Title: Elizabeth Gregory MacGill "Elsie" - Aeronautical engineer and Feminist
Place: Montréal (?), Québec. Date: Apr. 1938
PHOTOGRAPHER: Polyphoto
National Archives of Canada, negative no. PA-148380

In 1979, the president of the recently established organisation Women in Science and Engineering, Claudette Lassonde, contacted the 74-year old Elsie Gregory MacGill to solicit her support for the new group. The reason was obvious: "Ms. MacGill," wrote Lassonde, " you are the Number One Canadian woman engineer to look up to." This statement reflects two major themes in the life of Elsie MacGill: on the one hand, engineering, technology and industry ;on the other, the women's movement and feminism.

The word "first" appears often in an account of Elsie MacGill's career. In 1927, she was the first woman to graduate in electrical engineering from the University of Toronto. She was soon hired as an engineer by the Austin Automobile Company in Michigan, and became interested in aeronautics when her employer entered the aircraft industry. MacGill then enrolled in the University of Michigan, and in 1929 was the first woman to graduate from that school's master's program in aeronautical engineering.

Illness, however, prevented MacGill from entering a full-time career until 1934. In that year she was hired as an aeronautical engineer by Fairchild Aircraft Limited in Montreal. MacGill was then engaged as the chief aeronautical engineer by the Canadian Car and Foundry Company, where she designed the Maple Leaf Trainer (possibly the first airplane designed by a woman). During World War II, MacGill was the engineer in charge of Canadian production of the Hawker Hurricane fighter plane at Fort William, Ontario, where her staff at peak numbered 4,500. In 1943, MacGill entered business for herself, opening an office in Toronto as a consulting aeronautical engineer. When she died in 1980, her position as a leading aeronautical engineer had been long established.

A propensity for firsts ran in the MacGill family. Elsie MacGill's mother, Helen Gregory MacGill, became the first woman judge in British Columbia. The elder MacGill had been an advocate of woman suffrage since the outset of her career as a newspaper reporter in the early 1890's. No doubt the younger MacGill was raised to believe that women and men should be equal in society, and her mother's example likely influenced her decision to enter the traditionally male field of engineering. Elsie MacGill also took the then unusual step of keeping her maiden name when she married in 1943, perhaps as an acknowledgment of her mother's influence on her life.
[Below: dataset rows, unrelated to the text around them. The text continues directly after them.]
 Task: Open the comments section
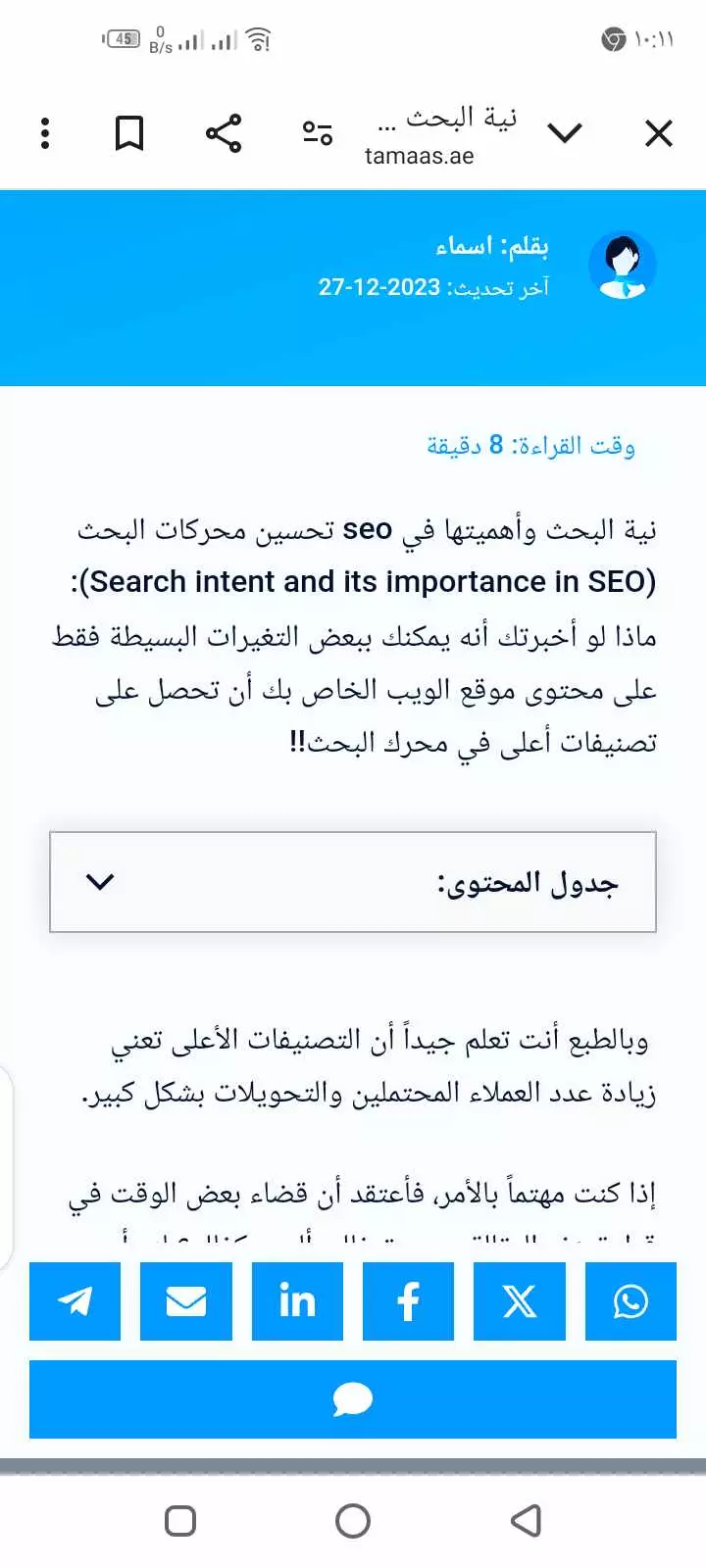pyautogui.click(x=353, y=1399)
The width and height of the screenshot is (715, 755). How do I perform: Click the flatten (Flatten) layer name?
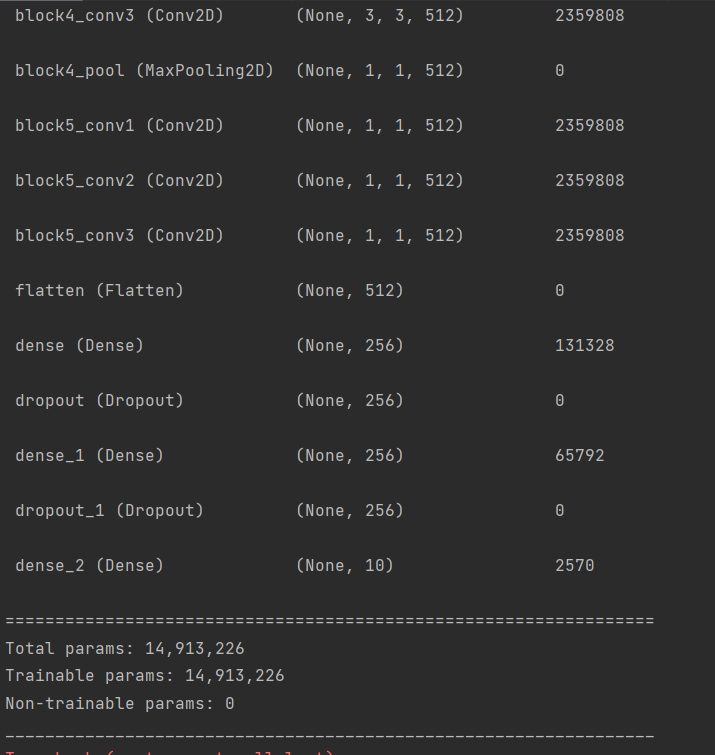pyautogui.click(x=99, y=291)
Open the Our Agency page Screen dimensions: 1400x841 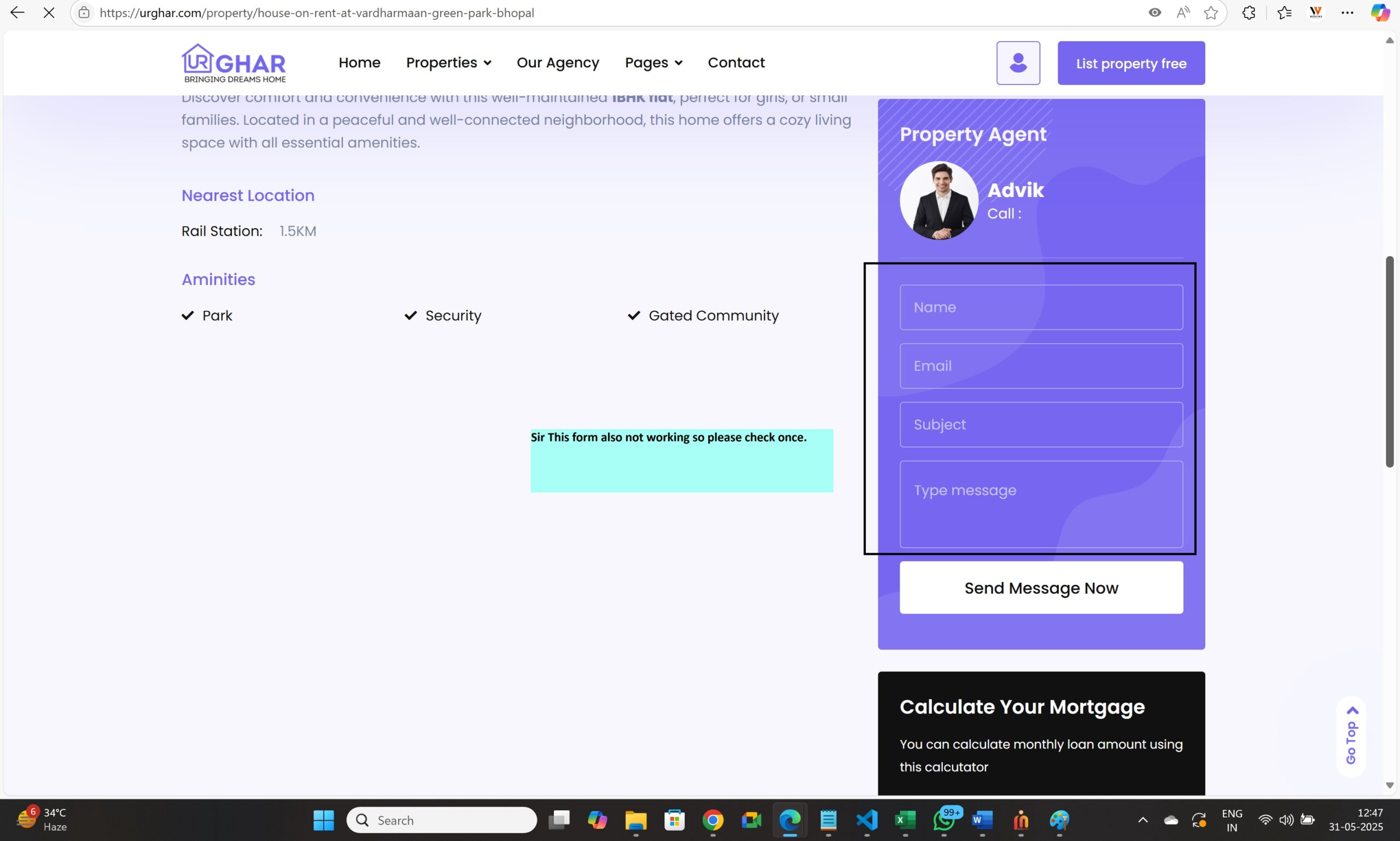(x=557, y=62)
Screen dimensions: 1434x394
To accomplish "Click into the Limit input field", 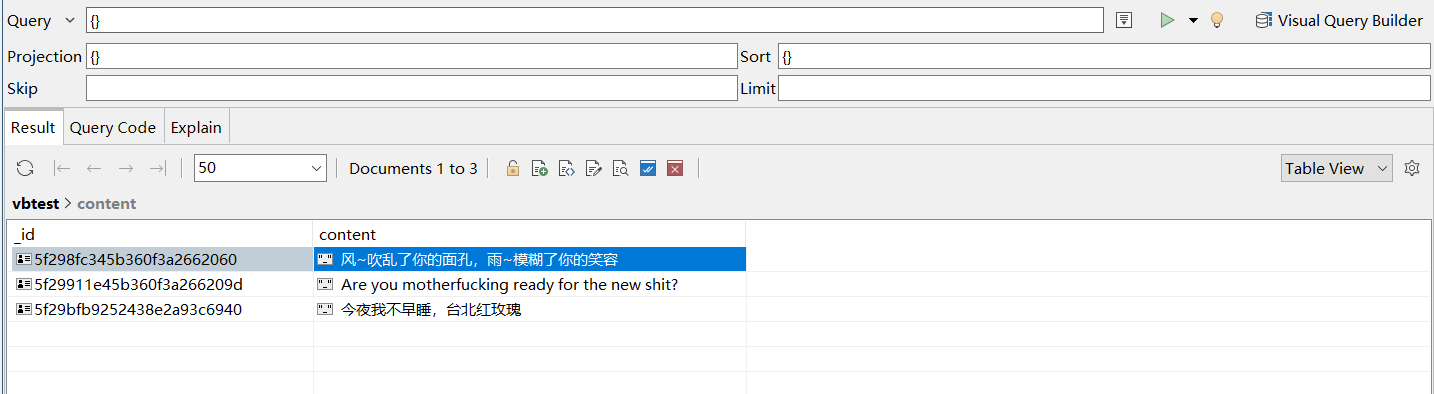I will coord(1104,88).
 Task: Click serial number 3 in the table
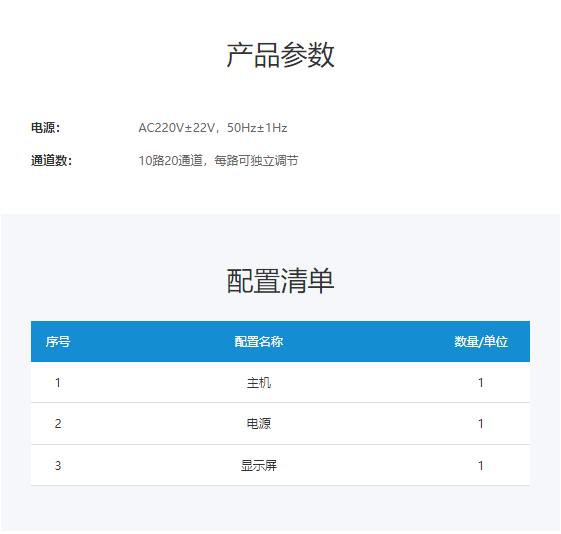(58, 466)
Indeed, MacGill the daughter wrote and published in 1955 a widely read biography of her mother, My Mother the Judge.

Elsie MacGill was also active in women's organisations and the women's movement. She was a prominent member of the Toronto Business and Professional Women's Club after her move to that city. From the 1950's until the end of her life, MacGill was involved in campaigns for several causes affecting the status of women, such as paid maternity leave, day care facilities and liberalisation of abortion laws.

Among Elsie MacGill's honours and awards are the Gzowski Medal of the Engineering Institute of Canada (1941), the Award for Meritorious Contribution to Engineering from the Society of Women Engineers ( a United States organisation, 1953), and the Order of Canada (1971).

The personal papers of Elsie Gregory MacGill, were donated to the Public Archives of Canada in 1974 and 1983. They date from 1911 to 1983 and are listed under the call number MG 31, K7. There are no access restrictions.